-- Data extracts follows --

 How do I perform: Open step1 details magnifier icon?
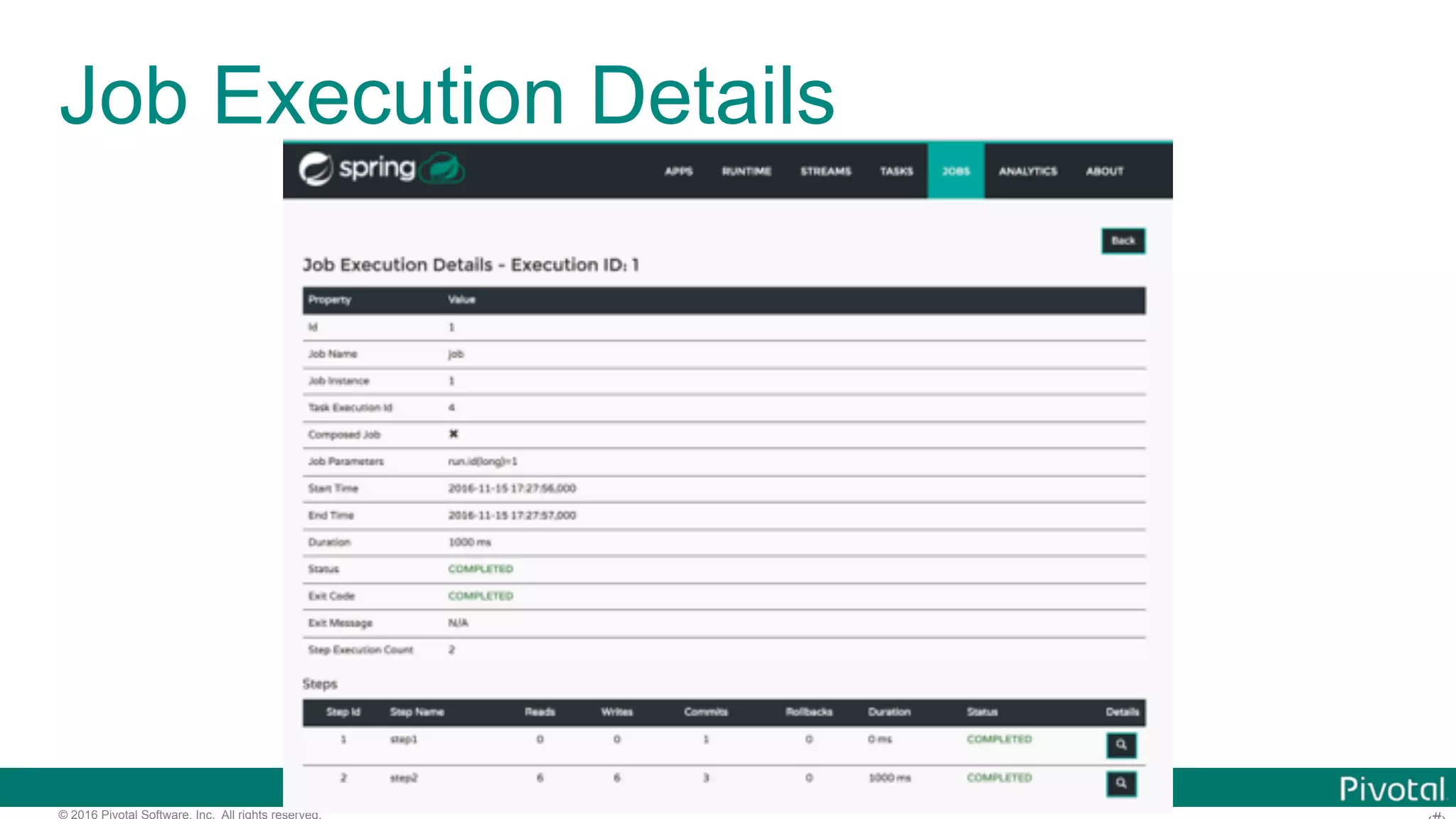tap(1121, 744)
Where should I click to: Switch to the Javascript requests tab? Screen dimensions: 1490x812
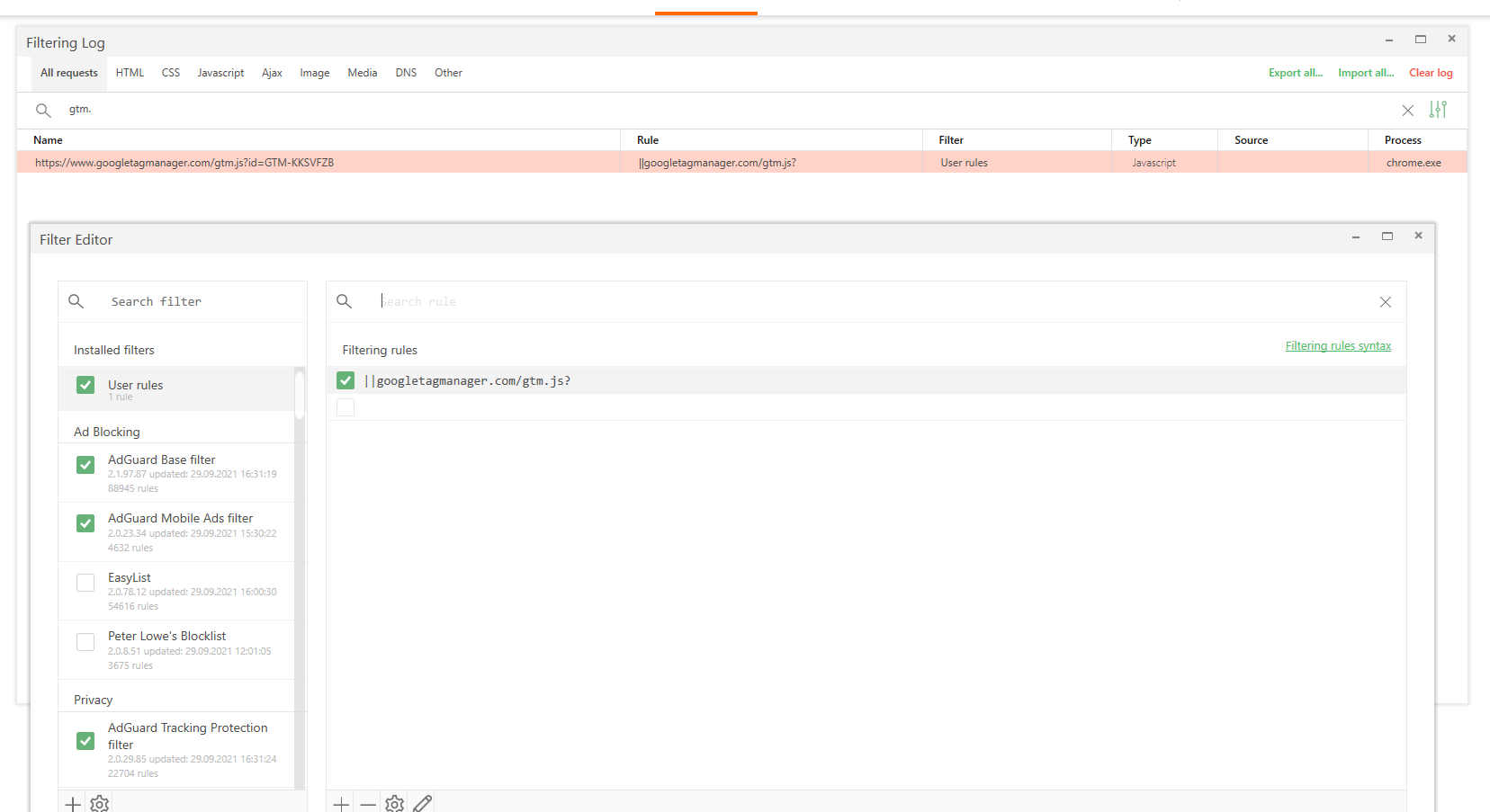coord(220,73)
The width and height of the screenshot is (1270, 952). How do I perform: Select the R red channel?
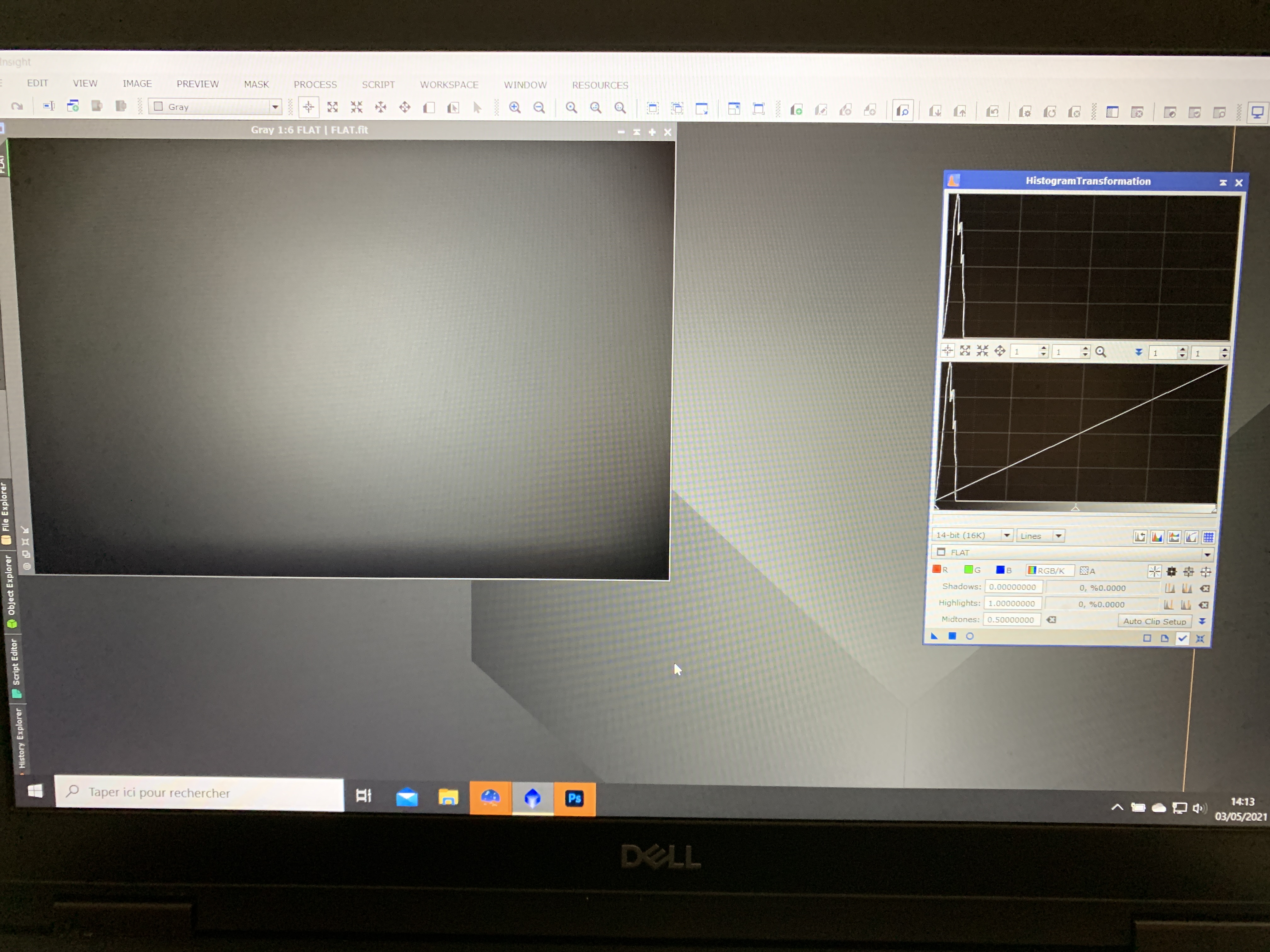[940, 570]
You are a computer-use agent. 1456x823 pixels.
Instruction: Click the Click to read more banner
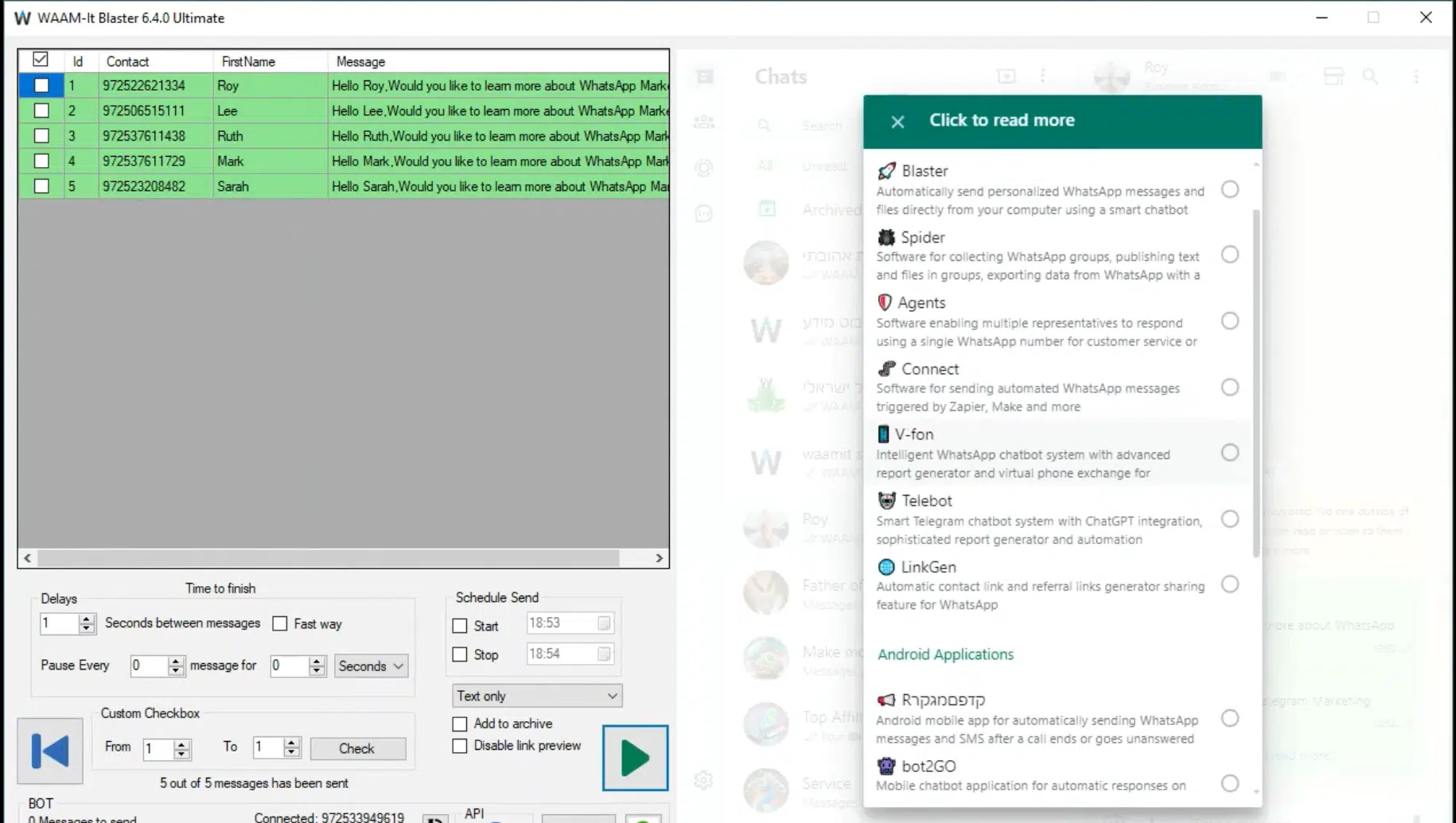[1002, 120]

-- Data extracts concluded --

- [What needs to be done]:
The records above, minus their pictures, are to be returned word for word.

- [Exercise solution]:
 How do I perform: Open step1 details magnifier icon?
tap(1121, 744)
Where should I click to: Switch to the Javascript requests tab? Screen dimensions: 1490x812
coord(220,73)
The width and height of the screenshot is (1270, 952). How do I perform: Select the R red channel?
[940, 570]
You are a computer-use agent. 1456x823 pixels.
Instruction: Click the Click to read more banner
[1002, 120]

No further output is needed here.